I write this in the cornfield — it being washing-day — with the inkstand Elizabeth Hoar gave me; though it is not redolent of cornstalks, I fear. Let me not be forgotten by Channing and Hawthorne, nor our grey - suited neighbor under the hill [Edmund Hosmer].
Your friend, H. D. THOREAU.
This letter and that of Emerson preceding it (No. XIII.) will be best explained by a reference to the Dial for October, 1843. The Ethnical Scriptures were selections from the Brahminical books, from Confucius, etc., such as we have since seen in great abundance. The Autumn verses are by Channing; Sweep Ho! by Ellen Sturgis, afterwards Mrs. Hooper; the Youth of the Poet and Painter also by Channing. The Letter to Contributors, which is headed simply A Letter, is by Emerson, and has been much overlooked by his later readers; his Ode to Beauty is very well known, and does not deserve the slashing censure of Thoreau, though, as it now stands, it is better than first printed. Instead of
“Love drinks at thy banquet
Remediless thirst,”
we now have the perfect phrase,
“Love drinks at thy fountain
False waters of thirst.”
The Comic is also Emerson’s. There is a poem, The Sail, by William Tappan, so often named in these letters, and a sonnet by Charles A. Dana, now of the New York Sun.
XVI. EMERSON TO THOREAU.
CONCORD, October 25, 1843.
DEAR HENRY, — I have your letter this evening by the advent of Mrs. Fuller to Ellery Channing’s, and am heartily glad of the robust greeting. Ellery brought it to me, and, as it was opened, wondered whether he had not some right to expect a letter. So I read him what belonged to him. He is usually in good spirits, and always in good wit, forms stricter ties with George Minott, and is always merry with the dullness of a world which will not support him. I am sorry you will dodge my hunters, T. and W. William Tappan is a very satisfactory person, only I could be very willing he should read a little more; he speaks seldom, but easily and strongly, and moves like a deer. H. James, too, has gone to England. I am the more sorry because you liked him so well.

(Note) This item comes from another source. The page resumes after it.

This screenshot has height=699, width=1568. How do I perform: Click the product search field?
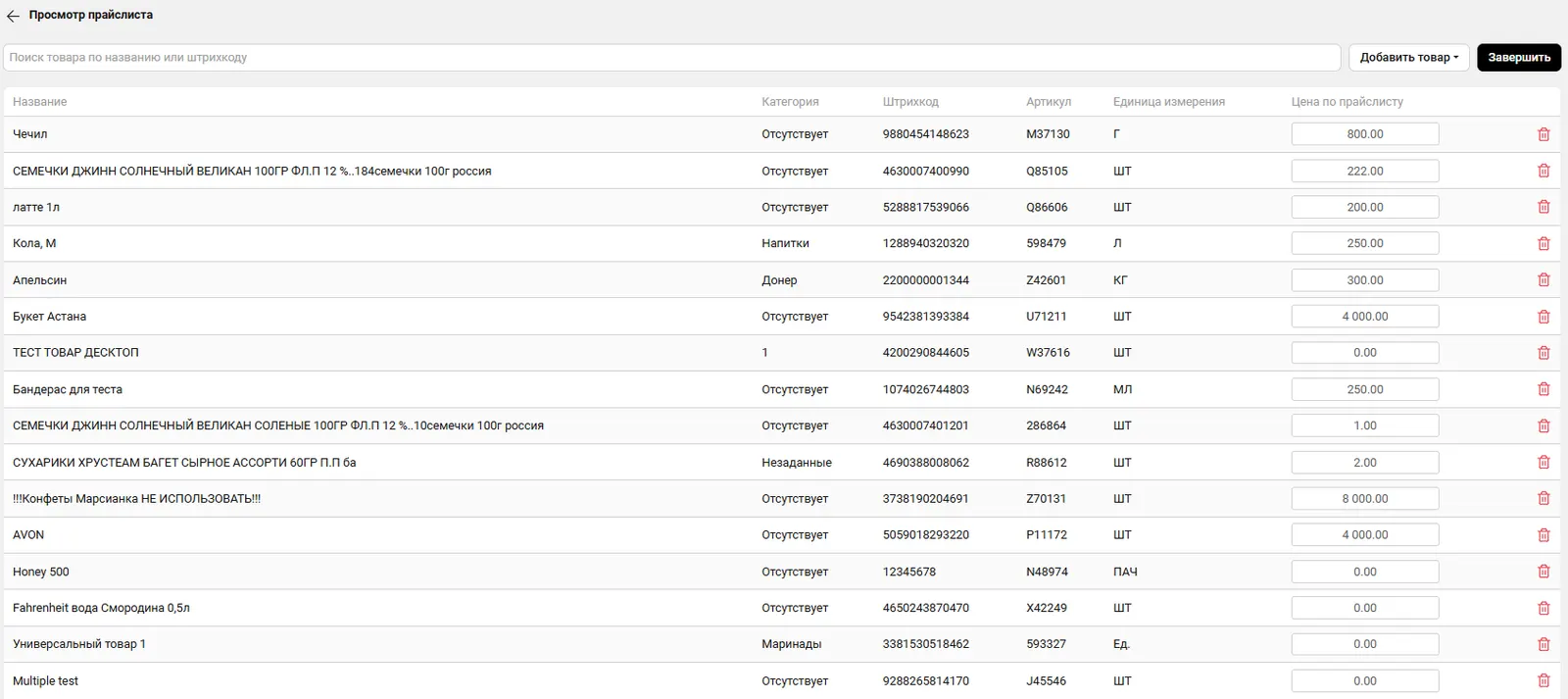click(x=671, y=58)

In Concord no events. We have had the new Hazlitt’s Montaigne, which contained the Journey into Italy, — new to me, — and the narrative of the death of the renowned friend Étienne de la Boëtie. Then I have had Saadi’s Gulistân, Ross’s translation, and Marot, and Roman de la Rose, and Robert of Gloucester’s rhymed Chronicle.

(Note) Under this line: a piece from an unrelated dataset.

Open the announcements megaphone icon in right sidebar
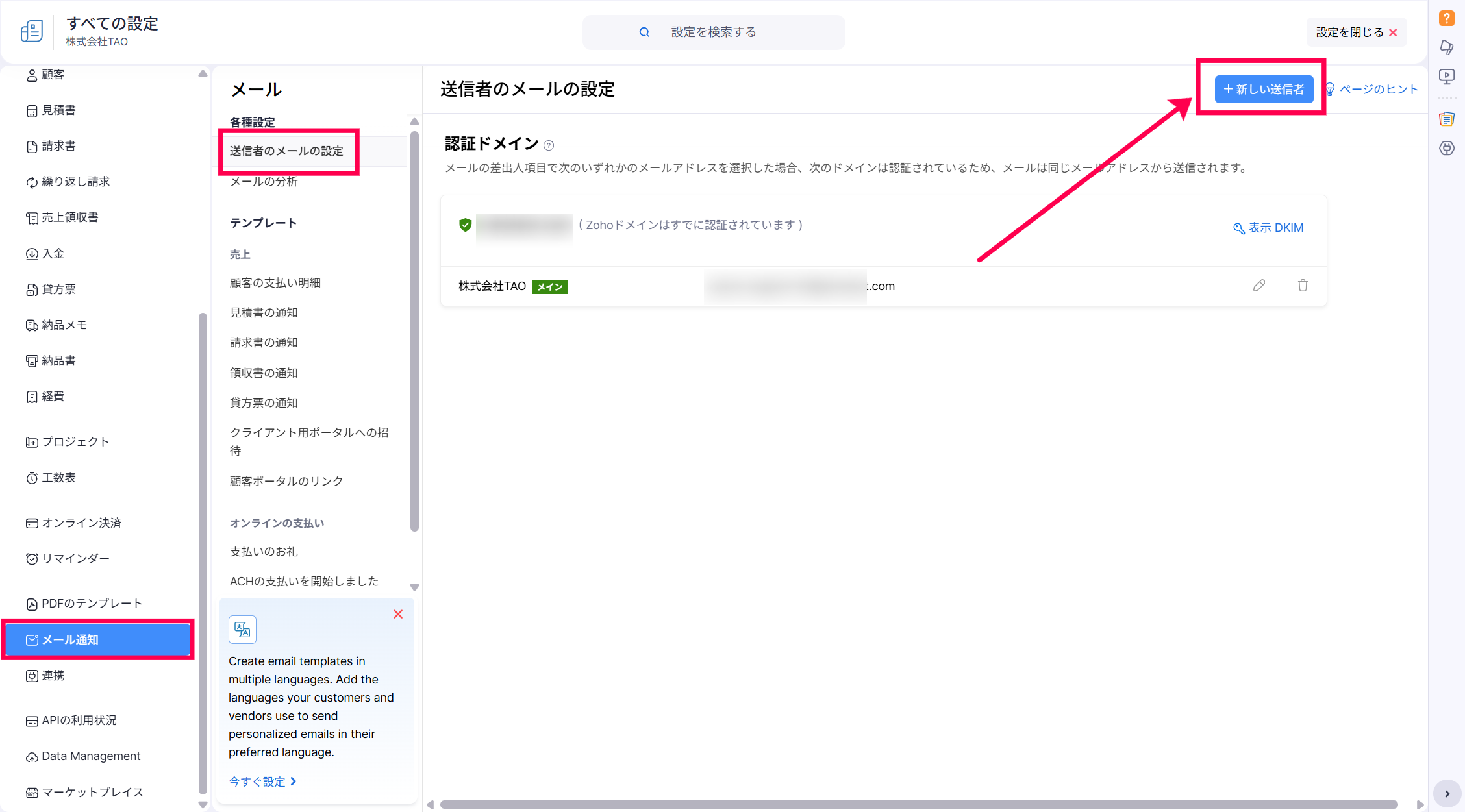Screen dimensions: 1465x812 [1446, 47]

Where are my translations of Pindar for the Dial? Fail not to send me something good and strong. They send us the Rivista Ligure, a respectable magazine, from Genoa; La Démocratie Pacifique, a bright daily paper, from Paris; the Deutsche Schnellpost, the German New York paper; and Phalanx from London; the New Englander from New Haven, which angrily affirms that the Dial is not as good as the Bible. By all these signs we infer that we make some figure in the literary world, though we are not yet encouraged by a swollen subscription list.